She is the district's first non-white municipal election candidate and the first woman to run in District 1 in 25 years.

Flanked by her mom Bridgette, a U.S. Air Force veteran and identical twin sister, Erika, a history professor at University of North Carolina Charlotte, Edwards accepted the historic win and thanked her supporters for backing what she called a “people’s campaign.”

“This is what a grassroots campaign looks like,” said a teary-eyed Edwards. “This campaign is a campaign of many hands, many colors, many languages, many religions, many people.”

Per Edwards’ speech, 500 volunteers knocked on 73,000 doors and made 200,000 phone calls over the course of the campaign. Edwards also prided the campaign for having a $100 average for donations and a diverse group of volunteers.

“It took all of us and all of our hands to show what a people’s campaign looks like,” she said. “My heart is full because we never apologized for our diversity, and we never apologized for being progressive. We never apologized. We inspired.”

For the remainder of the evening, supporters exchanged tears of relief and hugs, as well as beer pitchers and thick, cheesy slices of pizza.

Lisa Green, 49, had been volunteering on Edwards’ campaign since the summer.

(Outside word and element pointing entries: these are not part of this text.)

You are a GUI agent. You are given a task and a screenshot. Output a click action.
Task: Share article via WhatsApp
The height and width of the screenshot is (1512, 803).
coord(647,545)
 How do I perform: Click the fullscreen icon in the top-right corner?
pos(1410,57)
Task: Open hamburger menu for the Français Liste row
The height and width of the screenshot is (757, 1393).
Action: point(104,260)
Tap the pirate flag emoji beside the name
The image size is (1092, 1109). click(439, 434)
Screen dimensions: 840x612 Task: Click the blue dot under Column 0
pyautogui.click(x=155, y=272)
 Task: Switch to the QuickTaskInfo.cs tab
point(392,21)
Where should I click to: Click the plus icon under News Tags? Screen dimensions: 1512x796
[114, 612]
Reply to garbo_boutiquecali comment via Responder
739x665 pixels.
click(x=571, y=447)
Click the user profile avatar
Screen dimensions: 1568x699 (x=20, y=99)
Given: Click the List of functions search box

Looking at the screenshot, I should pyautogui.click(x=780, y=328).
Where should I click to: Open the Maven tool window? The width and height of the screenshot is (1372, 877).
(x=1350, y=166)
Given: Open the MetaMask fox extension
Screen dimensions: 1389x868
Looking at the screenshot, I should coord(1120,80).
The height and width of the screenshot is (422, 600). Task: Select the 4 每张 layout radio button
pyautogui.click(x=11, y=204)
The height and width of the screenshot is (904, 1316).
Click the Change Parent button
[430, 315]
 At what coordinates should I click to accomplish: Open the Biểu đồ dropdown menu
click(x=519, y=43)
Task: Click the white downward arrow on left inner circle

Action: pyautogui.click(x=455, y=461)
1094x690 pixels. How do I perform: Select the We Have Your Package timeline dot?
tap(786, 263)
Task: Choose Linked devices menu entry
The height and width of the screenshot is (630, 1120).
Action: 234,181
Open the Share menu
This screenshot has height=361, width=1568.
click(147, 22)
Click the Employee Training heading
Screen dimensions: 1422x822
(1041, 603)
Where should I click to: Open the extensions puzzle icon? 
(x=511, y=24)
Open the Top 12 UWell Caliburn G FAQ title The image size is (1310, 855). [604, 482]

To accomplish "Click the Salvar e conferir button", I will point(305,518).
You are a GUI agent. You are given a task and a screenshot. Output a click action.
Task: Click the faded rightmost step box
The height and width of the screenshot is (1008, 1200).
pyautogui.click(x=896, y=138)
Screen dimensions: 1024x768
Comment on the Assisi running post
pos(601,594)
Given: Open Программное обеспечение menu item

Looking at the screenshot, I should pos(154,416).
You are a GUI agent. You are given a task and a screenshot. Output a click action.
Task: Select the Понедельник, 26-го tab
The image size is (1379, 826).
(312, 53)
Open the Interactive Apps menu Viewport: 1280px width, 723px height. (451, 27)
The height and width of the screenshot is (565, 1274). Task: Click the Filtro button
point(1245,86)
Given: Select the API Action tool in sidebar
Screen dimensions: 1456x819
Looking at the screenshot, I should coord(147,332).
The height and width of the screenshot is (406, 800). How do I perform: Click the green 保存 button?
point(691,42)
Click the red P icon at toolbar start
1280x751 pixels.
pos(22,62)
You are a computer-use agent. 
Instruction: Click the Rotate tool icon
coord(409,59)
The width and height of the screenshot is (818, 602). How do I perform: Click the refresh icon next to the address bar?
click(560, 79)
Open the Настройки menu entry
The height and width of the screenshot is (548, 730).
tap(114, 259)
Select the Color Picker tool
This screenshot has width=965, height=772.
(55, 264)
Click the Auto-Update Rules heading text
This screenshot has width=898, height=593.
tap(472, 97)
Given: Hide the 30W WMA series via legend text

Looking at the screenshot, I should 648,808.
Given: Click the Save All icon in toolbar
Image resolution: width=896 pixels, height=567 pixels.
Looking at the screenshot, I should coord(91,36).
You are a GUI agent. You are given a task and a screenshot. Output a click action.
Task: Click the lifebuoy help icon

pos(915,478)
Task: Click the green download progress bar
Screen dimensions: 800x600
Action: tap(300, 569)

“It’s a happy ending,” said the North End resident as she pulled a bottle of champagne from her purse. “Communities that didn’t have voices before now have voices. And we’re all better for it.”

Also at the party were State Rep. Adrian Madaro and State Sen.Joseph A. Boncore, both of whom endorsed Edwards and greeted her with hugs Tuesday night as “Celebration” by Kool and the Gang played in the background.

“This is a changing city,” Madaro said. “And East Boston is a rapidly changing place. Lydia encapsulates what the new East Boston is.”

Boncore said he feels great “to be on the right side of history, because she’s a historic winner.”